Amazon beats quarterly revenue estimates, cloud growth lags


Boxes lie on a conveyor belt during Cyber Monday at Amazon's fulfillment center in Robbinsville, New Jersey, U.S., December 2, 2024. REUTERS/Eduardo Munoz/File photo

(Reuters) -Amazon.com posted sales in last year's final quarter that topped Wall Street estimates on Thursday, as a strong holiday shopping season boosted its retail business, but investors drove shares down due to weakness in the cloud computing unit.

Amazon's shares fell 3.5% in extended trade after the report, erasing about $90 billion worth of stock market value.

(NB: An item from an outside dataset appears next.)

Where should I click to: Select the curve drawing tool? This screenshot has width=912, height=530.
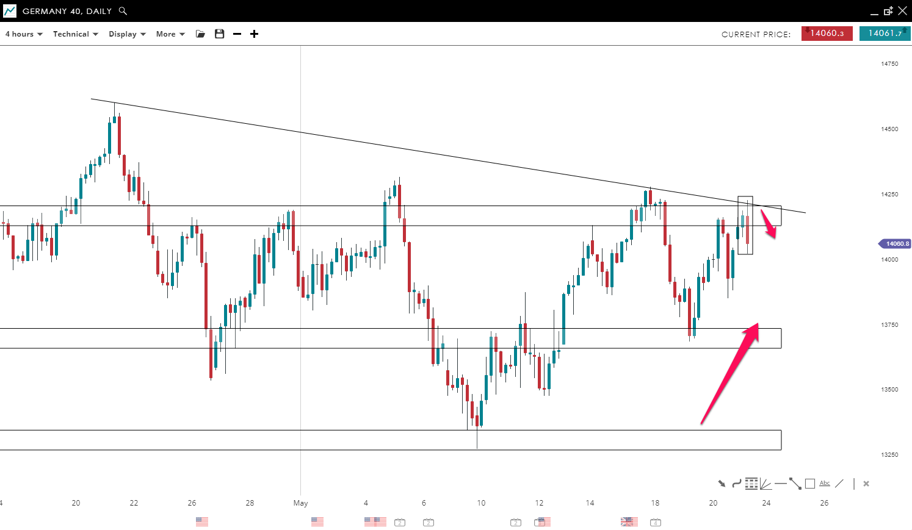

The company's cloud unit, Amazon Web Services (AWS), reported a 19% rise in revenue to $28.79 billion, falling short of estimates of $28.87 billion, according to data compiled by LSEG. Amazon joins smaller cloud providers Microsoft and Google in reporting weak cloud numbers.

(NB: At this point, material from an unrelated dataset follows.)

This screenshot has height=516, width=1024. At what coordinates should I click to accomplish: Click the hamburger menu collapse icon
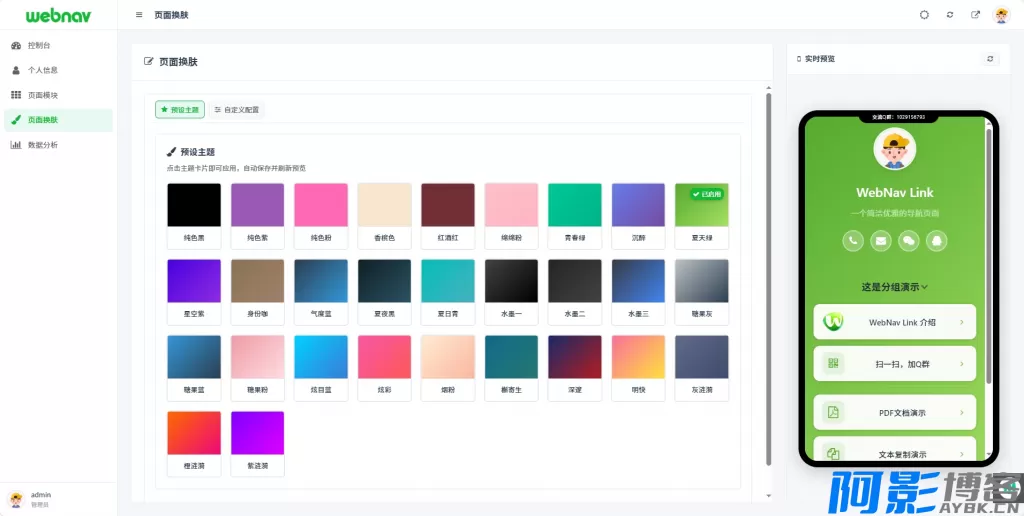pyautogui.click(x=139, y=15)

The cloud weakness comes at a time when investors have grown increasingly impatient with Big Tech's multibillion-dollar capital spending and are hungry for returns from hefty investments in AI.

Competitors Microsoft and Google parent Alphabet both posted slowing cloud growth in last year’s fourth quarter, sending shares lower. The companies, along with Meta Platforms, said costs to develop infrastructure for artificial intelligence software were behind sharply higher anticipated capital expenditures for 2025, a total of around $230 billion between them.

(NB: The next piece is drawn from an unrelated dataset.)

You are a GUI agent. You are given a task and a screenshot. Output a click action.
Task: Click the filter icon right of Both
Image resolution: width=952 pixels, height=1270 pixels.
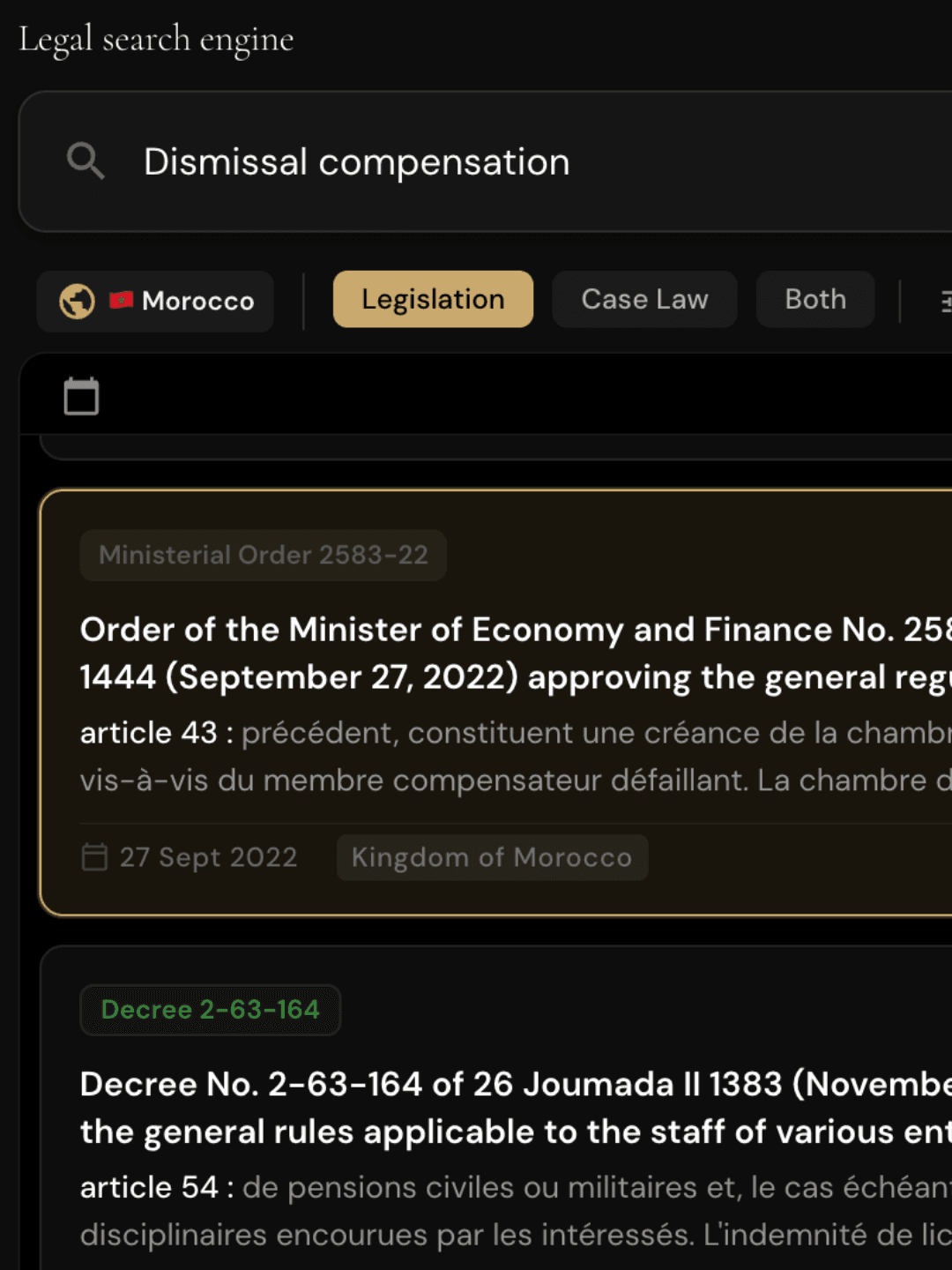pyautogui.click(x=945, y=302)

Still, Amazon's retail business helped offset the cloud weakness, with the company reporting online sales growth of 7% in the quarter to $75.56 billion. That compared with estimates of $74.55 billion.

The company reported revenue of $187.8 billion in the fourth quarter, compared with the average analyst estimate of $187.30 billion, according to data compiled by LSEG.

Advertising sales, a closely watched metric, rose 18% to $17.3 billion. That compares with the average estimate of $17.4 billion.

Net income nearly doubled to $20 billion from $10.6 billion a year earlier. The Seattle retailer reported earnings of $1.86 per share, compared with expectations of $1.49 per share.